■ **Excerpt provided**:
━━━━━━━━
Transition to a more innovation-based growth model is even more urgent in the current uncertain global context, says World Bank
by AFIQ AZIZ / pic by HUSSEIN SHAHARUDDIN
IT IS crucial for local public research organisations and universities to enhance innovation driven growth to weather global crises, said a new World Bank report.
The report found that better coordination between research institutions, government and industries could put Malaysia on track to achieve the aspiration of becoming a high-income nation.
The report titled “Assessing the Effectiveness of Public Research Institutions: Fostering Knowledge Linkages and Transferring Technology in Malaysia” drew its findings from a new survey which analysed the levels of knowledge and technology transfer in the country.
World Bank noted that while research and development (R&D) funding and improvements to policy have expanded in Malaysia over the years, more can be done to uplift the country status to be at par with the high-income countries like Singapore, Japan and South Korea.
World Bank country manager (Malaysia) Firas Raad (picture) said policy changes made in performance-based budgeting have seen improvements in publications and patents, as well as collaborations with industry.
However, he said there has been little progress in the commercialisation of research outputs and technology transfer activities from research organisations to industry.
Firas said with multiple actors namely ministries, agencies and research organisations, and the varying nature of research, the landscape of research institutions is highly complex.
This situation, he said has led to a lack of coordination in facilitating and encouraging research commercialisation, and the transfer of new knowledge and technology.
━━━━━━━━
■ **Dataset excerpts**:
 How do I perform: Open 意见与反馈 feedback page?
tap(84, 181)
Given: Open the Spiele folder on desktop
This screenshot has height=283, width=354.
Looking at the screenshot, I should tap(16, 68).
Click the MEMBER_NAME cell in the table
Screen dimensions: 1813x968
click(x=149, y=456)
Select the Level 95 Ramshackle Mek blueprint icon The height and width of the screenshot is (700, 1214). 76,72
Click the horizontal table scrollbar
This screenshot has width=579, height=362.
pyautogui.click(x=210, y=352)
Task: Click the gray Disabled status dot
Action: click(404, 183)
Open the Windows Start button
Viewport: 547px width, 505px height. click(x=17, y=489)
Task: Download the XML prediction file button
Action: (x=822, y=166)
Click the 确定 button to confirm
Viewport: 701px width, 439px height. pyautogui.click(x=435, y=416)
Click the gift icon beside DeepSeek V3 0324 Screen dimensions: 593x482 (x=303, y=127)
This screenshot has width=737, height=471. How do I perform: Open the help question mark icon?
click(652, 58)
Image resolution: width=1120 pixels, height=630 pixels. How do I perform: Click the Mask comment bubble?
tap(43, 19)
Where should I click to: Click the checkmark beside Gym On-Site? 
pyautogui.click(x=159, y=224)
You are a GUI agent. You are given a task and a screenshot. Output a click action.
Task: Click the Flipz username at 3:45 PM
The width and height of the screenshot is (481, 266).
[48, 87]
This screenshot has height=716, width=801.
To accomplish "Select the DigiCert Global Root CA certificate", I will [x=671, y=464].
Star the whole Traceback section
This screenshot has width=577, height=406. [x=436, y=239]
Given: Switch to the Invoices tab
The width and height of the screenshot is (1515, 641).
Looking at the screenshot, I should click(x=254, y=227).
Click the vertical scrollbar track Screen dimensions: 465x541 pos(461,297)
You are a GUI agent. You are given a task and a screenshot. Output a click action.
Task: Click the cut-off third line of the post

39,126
━━━━━━━━
■ **Task list**:
a – In the article on Malaysia's public research institutions, which three high-income countries does the World Bank name as benchmarks for Malaysia?
b – Continue the article on Malaysia's public research institutions from its last sentence.

■ **Activity answers**:
a – Singapore, Japan and South Korea.

b –
“Other key challenges most cited in the field include funding inconsistencies, mismatched incentives and differing expectations between academia and industry,” the report found.
Firas stressed that the transition to a more innovation-based growth model is even more urgent in the current uncertain global context.
“While the GDP growth rate has proven resilient in recent years, declining oil and gas output coupled with economic shocks, including the recent Covid-19 pandemic, have dented the growth momentum,” he said during the virtual launch of the report yesterday.
The report was launched by Science, Technology and Innovation Minister Khairy Jamaluddin Abu Bakar yesterday.
Khairy Jamaluddin said the key challenge for Malaysia now is how to facilitate and accelerate the transition to this innovation-based growth model in the country.
This, he said, will include the mechanism to improvise public policies and institutions, so all stakeholders can work more effectively to encourage innovation, technology adoption and commercialisation of research.
“The report calls for deeper partnerships among science and technology players in Malaysia in coordination with the ministry to elevate the quality and outcomes of the research ecosystem in Malaysia,” Khairy Jamaluddin said.
The report also stated that Malaysia has seen rapid growth in the number of scientific publications, but without a corresponding increase in quality.
Quoting data from Scopus, the report said scientific output from Malaysia increased 4.5 times between 2008 and 2018.
However, the quality of research as reflected in the citation impact index of scientific publications remained low when compared to high-income countries.
While Malaysia’s research intensity and spending are higher than its regional peers, it is still lagging behind richer countries.
Malaysia’s R&D intensity peaked at 1.44% of GDP in 2016, but it has since been declining, falling short of the levels seen in high-income economies, the World Bank said.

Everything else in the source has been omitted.